La Villa a pianta quadrata, è stata costruita nel seicento e fa parte dell’omonimo complesso, che comprende Villa San Giacomo, Villa Nido e lo splendido Parco che le accoglie, a sua voltainserito nel circuito “Grandi Giardini Italiani” e gemellato con i Giardini Hanbury di Ventimiglia.

Grazie alle dimensioni generose delle sale interne del piano terra e del piano nobile – quest’ultime ricche di affreschi, stucchi, pavimenti in graniglia Genovese e lampadari di Murano – Villa Durazzo offre tante possibilità per organizzare un ricevimento sontuoso senza rinunciare a nulla.

Adiacenti alla Villa, il Castello Cinquecentesco e la splendida Chiesa barocca di San Giacomo, dove è possibile celebrare cerimonie religiose.

Il Parco secolare, affacciato sul Golfo, offre ambientazioni ricche di fascino con statue, siepi e sentieri sul mare.

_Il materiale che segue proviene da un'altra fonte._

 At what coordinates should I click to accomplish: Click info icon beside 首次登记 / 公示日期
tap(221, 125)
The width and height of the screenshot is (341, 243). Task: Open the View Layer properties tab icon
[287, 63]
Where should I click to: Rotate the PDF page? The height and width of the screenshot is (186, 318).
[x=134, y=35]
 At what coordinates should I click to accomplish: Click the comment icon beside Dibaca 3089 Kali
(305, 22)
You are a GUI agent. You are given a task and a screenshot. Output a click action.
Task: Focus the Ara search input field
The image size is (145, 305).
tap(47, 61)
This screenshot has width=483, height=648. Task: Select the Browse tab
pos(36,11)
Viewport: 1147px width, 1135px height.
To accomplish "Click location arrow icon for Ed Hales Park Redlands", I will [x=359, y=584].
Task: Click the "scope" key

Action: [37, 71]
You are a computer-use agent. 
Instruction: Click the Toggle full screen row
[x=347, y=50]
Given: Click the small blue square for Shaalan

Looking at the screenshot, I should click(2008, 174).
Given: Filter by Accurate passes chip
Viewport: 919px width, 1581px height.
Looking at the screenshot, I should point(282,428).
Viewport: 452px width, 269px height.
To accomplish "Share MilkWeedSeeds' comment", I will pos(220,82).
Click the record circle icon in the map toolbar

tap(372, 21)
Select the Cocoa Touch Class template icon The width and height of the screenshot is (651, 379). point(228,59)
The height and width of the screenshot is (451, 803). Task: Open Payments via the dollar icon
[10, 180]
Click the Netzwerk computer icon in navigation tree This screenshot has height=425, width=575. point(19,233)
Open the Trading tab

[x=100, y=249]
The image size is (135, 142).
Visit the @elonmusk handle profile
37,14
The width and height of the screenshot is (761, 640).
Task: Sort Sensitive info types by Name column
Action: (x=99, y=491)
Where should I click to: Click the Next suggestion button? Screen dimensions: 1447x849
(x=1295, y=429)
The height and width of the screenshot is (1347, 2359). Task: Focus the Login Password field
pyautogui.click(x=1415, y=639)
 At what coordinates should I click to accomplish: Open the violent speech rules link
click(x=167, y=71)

Di grande suggestione l’acciottolato bianco e nero della terrazzaantistante la Villa – in stile “risseau” con motivi floreali – ideale per celebrare cerimonie civili e simboliche.

Il piccolo agrumeto, è il nucleo più antico; la sua creazione si deve alla famiglia Durazzo, che mise a dimora aranci, limoni e pompelmi per dar vita a quinte di verde per chi  saliva dal mare. Il giardino all’italiana ha un tracciato caratterizzato da siepi di bosso abbellite da piante di rose di diverse varietà; il bosco romantico all’inglese, degrada lungo il pendio della collina, dove lecci, cipressi, canfore tigli e pini si mescolano a palme di ogni genere in una suggestiva commistione tra flora esotica e mediterranea. Recentemente ripristinato il “Giardino Segreto dei Principi Centurione” si presenta come un piccolo gioiello incastonato nel verde; nel XIX secolo costituiva il rifugio nascosto degli amanti e conserva intatta ancora oggi l’atmosfera romantica dell’epoca.